Isovalent, a cloud-native networking and security startup, will be acquired by Cisco

Isovalent, a cloud-native networking and security startup, will be acquired by Cisco

The cloud-native security and networking startup Isovalent should fit in nicely with Cisco’s core networking and security strategy, the company announced this morning that it plans to acquire it. The purchase price was not split between the companies.

Together with Cilium, another open source project the startup created, Isovalent has contributed to the development of eBPF, a critical open source technology that provides developers with deep insight into the operating system layer, typically Linux but also Windows. The open source security visibility component of the company is called Tetragon.

The combination of these three components was previously supplied by a hardware appliance, but in the cloud world, Tom Gillis, senior VP and general manager of Cisco’s Security Business Group, notes that this is becoming more and more software-driven. “In a cloud world, boxes are still present, but they are hidden behind numerous software layers. Thus, he told TechCrunch, “eBPF and Cilium provide that visibility for cloud world.”
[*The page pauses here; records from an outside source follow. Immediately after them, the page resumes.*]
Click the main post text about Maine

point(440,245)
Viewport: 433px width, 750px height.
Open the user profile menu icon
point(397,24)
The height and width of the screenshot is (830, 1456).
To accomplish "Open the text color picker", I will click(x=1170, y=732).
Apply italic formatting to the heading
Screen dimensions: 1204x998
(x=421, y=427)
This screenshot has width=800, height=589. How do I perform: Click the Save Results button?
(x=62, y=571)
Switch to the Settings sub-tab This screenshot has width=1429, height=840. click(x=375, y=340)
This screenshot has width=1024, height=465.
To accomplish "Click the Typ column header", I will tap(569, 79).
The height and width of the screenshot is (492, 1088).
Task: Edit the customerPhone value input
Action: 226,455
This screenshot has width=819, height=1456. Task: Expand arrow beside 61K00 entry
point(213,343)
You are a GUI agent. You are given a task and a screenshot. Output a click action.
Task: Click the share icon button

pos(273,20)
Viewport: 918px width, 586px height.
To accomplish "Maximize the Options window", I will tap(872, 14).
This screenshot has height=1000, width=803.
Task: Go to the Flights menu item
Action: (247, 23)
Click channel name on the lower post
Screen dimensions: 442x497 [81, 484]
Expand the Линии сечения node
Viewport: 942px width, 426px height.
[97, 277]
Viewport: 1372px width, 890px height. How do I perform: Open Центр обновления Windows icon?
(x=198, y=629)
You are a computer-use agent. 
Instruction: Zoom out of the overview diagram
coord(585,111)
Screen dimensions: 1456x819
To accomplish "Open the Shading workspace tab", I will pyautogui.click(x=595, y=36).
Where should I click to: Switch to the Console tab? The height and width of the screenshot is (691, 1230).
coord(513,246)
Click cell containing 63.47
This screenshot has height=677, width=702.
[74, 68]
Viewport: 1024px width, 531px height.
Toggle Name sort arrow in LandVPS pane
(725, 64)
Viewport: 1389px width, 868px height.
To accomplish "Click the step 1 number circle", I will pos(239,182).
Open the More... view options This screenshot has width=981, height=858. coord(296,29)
That specifically entails being able to observe all that transpires during an application’s network interaction and judging whether or not that appears normal. “What this allows anyone to do is to provide a very high level of visibility into the inner workings of an application. So when one little container is talking to another container, Cilium can intercept and see that traffic, and it can also see the inner workings of the OS itself,” he said. “So this becomes a platform that allows us to provide connectivity, like should this particular cluster talk to that particular cluster, yes or no. But also security inspection, like what are they talking about? Does this make sense? Does this thing look logical?”

It should be noted that Cilium serves as Google Kubernetes Engine, Google Anthos, and Amazon EKS Anywhere’s default connectivity and security component. A who’s who of major corporations, including Adobe, Bell Canada, Capital One, Datadog, Palantir, IKEA, and Sky, are also using it.

Purchasing a startup founded on well-known open source projects like this is always problematic, and it may raise concerns in the community as well as among the larger businesses that have grown reliant on this software. Isovalent is a major code contributor and holds important positions at the eBPF Foundation and the Cloud Native Computing Foundation (CNCF). However, Gillis asserts that it is in everyone’s best interest for the open source components to succeed as a standard moving forward.

“In order for that to happen Cilium and eBPF need to thrive, and so the community needs to continue to embrace them because the ubiquity of the standard is what makes it so powerful,” he said. Gillis sees it a lot like Kubernetes, which Google created and then open sourced. “I oftentimes say it’s the Kubernetes of the data path. It allows it’s an open standard that all can participate in, allows everyone to innovate on top of this platform, and build amazing products,” he said.